Entries provided
|---|
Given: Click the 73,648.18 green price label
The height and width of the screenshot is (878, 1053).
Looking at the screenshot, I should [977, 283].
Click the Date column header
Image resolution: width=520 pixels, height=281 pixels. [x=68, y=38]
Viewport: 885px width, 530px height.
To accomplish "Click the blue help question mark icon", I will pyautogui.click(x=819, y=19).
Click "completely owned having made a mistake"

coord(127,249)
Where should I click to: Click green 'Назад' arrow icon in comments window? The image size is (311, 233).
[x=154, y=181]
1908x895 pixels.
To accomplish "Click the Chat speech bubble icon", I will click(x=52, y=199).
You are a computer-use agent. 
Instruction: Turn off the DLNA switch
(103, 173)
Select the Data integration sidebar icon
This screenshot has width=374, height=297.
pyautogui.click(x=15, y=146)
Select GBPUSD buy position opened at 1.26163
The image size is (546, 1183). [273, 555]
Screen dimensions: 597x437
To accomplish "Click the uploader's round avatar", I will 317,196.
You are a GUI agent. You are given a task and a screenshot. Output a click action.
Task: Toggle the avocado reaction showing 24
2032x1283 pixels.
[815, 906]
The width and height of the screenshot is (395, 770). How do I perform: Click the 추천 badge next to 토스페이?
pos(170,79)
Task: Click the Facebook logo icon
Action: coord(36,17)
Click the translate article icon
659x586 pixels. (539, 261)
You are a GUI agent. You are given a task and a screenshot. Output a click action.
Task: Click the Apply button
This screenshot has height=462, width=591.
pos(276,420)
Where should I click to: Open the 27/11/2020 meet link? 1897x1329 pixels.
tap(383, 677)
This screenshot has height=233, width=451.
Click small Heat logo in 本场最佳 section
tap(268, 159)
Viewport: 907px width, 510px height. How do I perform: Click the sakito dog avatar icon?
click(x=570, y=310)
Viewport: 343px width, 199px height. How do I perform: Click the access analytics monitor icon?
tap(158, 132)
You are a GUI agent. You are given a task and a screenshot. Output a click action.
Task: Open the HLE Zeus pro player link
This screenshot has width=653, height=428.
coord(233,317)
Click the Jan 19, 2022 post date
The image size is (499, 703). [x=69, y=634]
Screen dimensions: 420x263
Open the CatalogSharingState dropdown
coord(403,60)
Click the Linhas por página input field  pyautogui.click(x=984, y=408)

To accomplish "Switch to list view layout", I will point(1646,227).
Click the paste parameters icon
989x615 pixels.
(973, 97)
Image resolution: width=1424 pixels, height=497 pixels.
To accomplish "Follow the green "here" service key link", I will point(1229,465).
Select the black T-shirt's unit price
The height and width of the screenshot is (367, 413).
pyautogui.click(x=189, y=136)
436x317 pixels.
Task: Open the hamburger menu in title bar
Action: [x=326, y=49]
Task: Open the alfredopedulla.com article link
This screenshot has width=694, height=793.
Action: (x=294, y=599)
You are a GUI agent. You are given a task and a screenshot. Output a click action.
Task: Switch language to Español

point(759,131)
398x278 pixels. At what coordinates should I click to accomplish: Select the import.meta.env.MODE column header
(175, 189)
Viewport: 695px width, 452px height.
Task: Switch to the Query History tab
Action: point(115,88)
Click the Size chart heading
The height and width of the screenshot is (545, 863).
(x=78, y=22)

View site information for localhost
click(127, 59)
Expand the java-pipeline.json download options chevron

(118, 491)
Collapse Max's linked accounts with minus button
|---|
Rewrite all of the material above, replacing every "GUI agent" with "screen assistant" and leaving everything else unchanged.

Reply
Given: Click the 73,648.18 green price label
The height and width of the screenshot is (878, 1053).
Looking at the screenshot, I should [977, 283].
Click the Date column header
Image resolution: width=520 pixels, height=281 pixels. [x=68, y=38]
Viewport: 885px width, 530px height.
To accomplish "Click the blue help question mark icon", I will pyautogui.click(x=819, y=19).
Click "completely owned having made a mistake"

coord(127,249)
Where should I click to: Click green 'Назад' arrow icon in comments window? The image size is (311, 233).
[x=154, y=181]
1908x895 pixels.
To accomplish "Click the Chat speech bubble icon", I will click(x=52, y=199).
You are a computer-use agent. 
Instruction: Turn off the DLNA switch
(103, 173)
Select the Data integration sidebar icon
This screenshot has width=374, height=297.
pyautogui.click(x=15, y=146)
Select GBPUSD buy position opened at 1.26163
The image size is (546, 1183). [273, 555]
Screen dimensions: 597x437
To accomplish "Click the uploader's round avatar", I will 317,196.
You are a screen assistant. You are given a task and a screenshot. Output a click action.
Task: Toggle the avocado reaction showing 24
2032x1283 pixels.
[815, 906]
The width and height of the screenshot is (395, 770). How do I perform: Click the 추천 badge next to 토스페이?
pos(170,79)
Task: Click the Facebook logo icon
Action: coord(36,17)
Click the translate article icon
659x586 pixels. (539, 261)
You are a screen assistant. You are given a task and a screenshot. Output a click action.
Task: Click the Apply button
This screenshot has height=462, width=591.
pos(276,420)
Where should I click to: Open the 27/11/2020 meet link? 1897x1329 pixels.
tap(383, 677)
This screenshot has height=233, width=451.
Click small Heat logo in 本场最佳 section
tap(268, 159)
Viewport: 907px width, 510px height. How do I perform: Click the sakito dog avatar icon?
click(x=570, y=310)
Viewport: 343px width, 199px height. How do I perform: Click the access analytics monitor icon?
tap(158, 132)
You are a screen assistant. You are given a task and a screenshot. Output a click action.
Task: Open the HLE Zeus pro player link
This screenshot has width=653, height=428.
coord(233,317)
Click the Jan 19, 2022 post date
The image size is (499, 703). [x=69, y=634]
Screen dimensions: 420x263
Open the CatalogSharingState dropdown
coord(403,60)
Click the Linhas por página input field  pyautogui.click(x=984, y=408)

To accomplish "Switch to list view layout", I will point(1646,227).
Click the paste parameters icon
989x615 pixels.
(973, 97)
Image resolution: width=1424 pixels, height=497 pixels.
To accomplish "Follow the green "here" service key link", I will point(1229,465).
Select the black T-shirt's unit price
The height and width of the screenshot is (367, 413).
pyautogui.click(x=189, y=136)
436x317 pixels.
Task: Open the hamburger menu in title bar
Action: [x=326, y=49]
Task: Open the alfredopedulla.com article link
This screenshot has width=694, height=793.
Action: (x=294, y=599)
You are a screen assistant. You are given a task and a screenshot. Output a click action.
Task: Switch language to Español

point(759,131)
398x278 pixels. At what coordinates should I click to accomplish: Select the import.meta.env.MODE column header
(175, 189)
Viewport: 695px width, 452px height.
Task: Switch to the Query History tab
Action: point(115,88)
Click the Size chart heading
The height and width of the screenshot is (545, 863).
(x=78, y=22)

View site information for localhost
click(127, 59)
Expand the java-pipeline.json download options chevron

(118, 491)
Collapse Max's linked accounts with minus button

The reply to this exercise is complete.